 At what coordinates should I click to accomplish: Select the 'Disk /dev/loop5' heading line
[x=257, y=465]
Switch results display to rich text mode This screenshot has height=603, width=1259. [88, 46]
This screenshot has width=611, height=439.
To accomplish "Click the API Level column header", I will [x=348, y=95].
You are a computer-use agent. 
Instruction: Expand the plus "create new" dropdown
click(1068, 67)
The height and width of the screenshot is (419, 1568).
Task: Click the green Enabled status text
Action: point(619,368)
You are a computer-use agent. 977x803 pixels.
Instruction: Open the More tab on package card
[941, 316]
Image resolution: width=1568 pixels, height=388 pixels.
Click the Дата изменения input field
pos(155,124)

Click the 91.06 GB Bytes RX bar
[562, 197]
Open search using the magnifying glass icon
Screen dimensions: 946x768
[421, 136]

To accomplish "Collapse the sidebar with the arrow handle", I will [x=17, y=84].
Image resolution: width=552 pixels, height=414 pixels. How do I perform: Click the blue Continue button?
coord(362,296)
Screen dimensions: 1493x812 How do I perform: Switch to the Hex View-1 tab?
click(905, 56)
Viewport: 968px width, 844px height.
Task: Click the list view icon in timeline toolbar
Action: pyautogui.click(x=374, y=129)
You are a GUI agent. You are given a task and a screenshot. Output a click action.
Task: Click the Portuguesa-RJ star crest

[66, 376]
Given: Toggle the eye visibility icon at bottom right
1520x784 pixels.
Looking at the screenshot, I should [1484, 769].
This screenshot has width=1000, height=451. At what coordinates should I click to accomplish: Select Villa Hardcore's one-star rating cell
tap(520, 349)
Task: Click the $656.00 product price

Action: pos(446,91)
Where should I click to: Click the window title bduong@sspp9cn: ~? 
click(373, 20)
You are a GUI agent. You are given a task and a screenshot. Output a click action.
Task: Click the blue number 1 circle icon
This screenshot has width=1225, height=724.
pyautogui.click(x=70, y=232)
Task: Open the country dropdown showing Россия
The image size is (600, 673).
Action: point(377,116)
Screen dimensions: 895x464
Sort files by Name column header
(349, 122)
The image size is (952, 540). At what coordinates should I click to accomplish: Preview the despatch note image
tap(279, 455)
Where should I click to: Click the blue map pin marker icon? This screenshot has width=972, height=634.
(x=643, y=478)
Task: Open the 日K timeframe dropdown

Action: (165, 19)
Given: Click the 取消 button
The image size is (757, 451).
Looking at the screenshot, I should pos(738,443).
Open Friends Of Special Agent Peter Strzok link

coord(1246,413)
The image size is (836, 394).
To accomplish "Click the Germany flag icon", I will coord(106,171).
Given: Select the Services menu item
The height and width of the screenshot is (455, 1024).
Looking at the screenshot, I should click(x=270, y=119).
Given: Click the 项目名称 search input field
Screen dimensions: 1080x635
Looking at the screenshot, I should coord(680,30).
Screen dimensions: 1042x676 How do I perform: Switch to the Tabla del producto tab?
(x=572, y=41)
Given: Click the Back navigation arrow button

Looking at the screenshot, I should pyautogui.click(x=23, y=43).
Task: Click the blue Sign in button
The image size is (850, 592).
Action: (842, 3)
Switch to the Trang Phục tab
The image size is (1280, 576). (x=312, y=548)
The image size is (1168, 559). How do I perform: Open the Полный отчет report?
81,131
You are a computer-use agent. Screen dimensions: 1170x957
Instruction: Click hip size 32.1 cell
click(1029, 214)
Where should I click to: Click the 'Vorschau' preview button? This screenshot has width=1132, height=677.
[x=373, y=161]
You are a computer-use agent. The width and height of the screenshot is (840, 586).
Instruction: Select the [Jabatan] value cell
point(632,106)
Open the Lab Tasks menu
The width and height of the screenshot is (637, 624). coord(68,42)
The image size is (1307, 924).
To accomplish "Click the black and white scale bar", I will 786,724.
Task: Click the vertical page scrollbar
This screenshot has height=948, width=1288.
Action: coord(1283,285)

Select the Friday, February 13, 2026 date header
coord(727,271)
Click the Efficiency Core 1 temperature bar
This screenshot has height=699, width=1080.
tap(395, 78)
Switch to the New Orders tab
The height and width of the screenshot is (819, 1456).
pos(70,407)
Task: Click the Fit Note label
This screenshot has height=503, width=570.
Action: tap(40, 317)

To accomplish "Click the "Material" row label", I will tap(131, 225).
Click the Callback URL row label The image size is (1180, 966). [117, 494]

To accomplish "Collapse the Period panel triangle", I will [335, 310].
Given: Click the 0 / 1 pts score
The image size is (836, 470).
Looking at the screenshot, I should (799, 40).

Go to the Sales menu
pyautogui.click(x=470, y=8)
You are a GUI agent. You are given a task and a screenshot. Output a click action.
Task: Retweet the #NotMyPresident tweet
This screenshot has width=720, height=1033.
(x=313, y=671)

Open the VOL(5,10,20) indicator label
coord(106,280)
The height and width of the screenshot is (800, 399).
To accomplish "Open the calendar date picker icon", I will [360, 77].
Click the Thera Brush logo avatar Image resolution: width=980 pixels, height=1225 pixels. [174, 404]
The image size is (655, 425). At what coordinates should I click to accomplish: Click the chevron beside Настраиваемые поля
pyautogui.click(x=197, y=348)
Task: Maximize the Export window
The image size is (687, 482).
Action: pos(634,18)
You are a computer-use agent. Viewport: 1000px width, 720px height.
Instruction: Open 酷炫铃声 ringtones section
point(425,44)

□ □ □ □ □

• **Problem details**
Both the first line of the data above and the line with "Given: Toggle the" must be included; please return exactly those lines and the ones between them.

• **Answer space**
 At what coordinates should I click to accomplish: Select the 'Disk /dev/loop5' heading line
[x=257, y=465]
Switch results display to rich text mode This screenshot has height=603, width=1259. [88, 46]
This screenshot has width=611, height=439.
To accomplish "Click the API Level column header", I will [x=348, y=95].
You are a computer-use agent. 
Instruction: Expand the plus "create new" dropdown
click(1068, 67)
The height and width of the screenshot is (419, 1568).
Task: Click the green Enabled status text
Action: point(619,368)
You are a computer-use agent. 977x803 pixels.
Instruction: Open the More tab on package card
[941, 316]
Image resolution: width=1568 pixels, height=388 pixels.
Click the Дата изменения input field
pos(155,124)

Click the 91.06 GB Bytes RX bar
[562, 197]
Open search using the magnifying glass icon
Screen dimensions: 946x768
[421, 136]

To accomplish "Collapse the sidebar with the arrow handle", I will [x=17, y=84].
Image resolution: width=552 pixels, height=414 pixels. How do I perform: Click the blue Continue button?
coord(362,296)
Screen dimensions: 1493x812 How do I perform: Switch to the Hex View-1 tab?
click(905, 56)
Viewport: 968px width, 844px height.
Task: Click the list view icon in timeline toolbar
Action: pyautogui.click(x=374, y=129)
You are a GUI agent. You are given a task and a screenshot. Output a click action.
Task: Click the Portuguesa-RJ star crest

[66, 376]
Given: Toggle the eye visibility icon at bottom right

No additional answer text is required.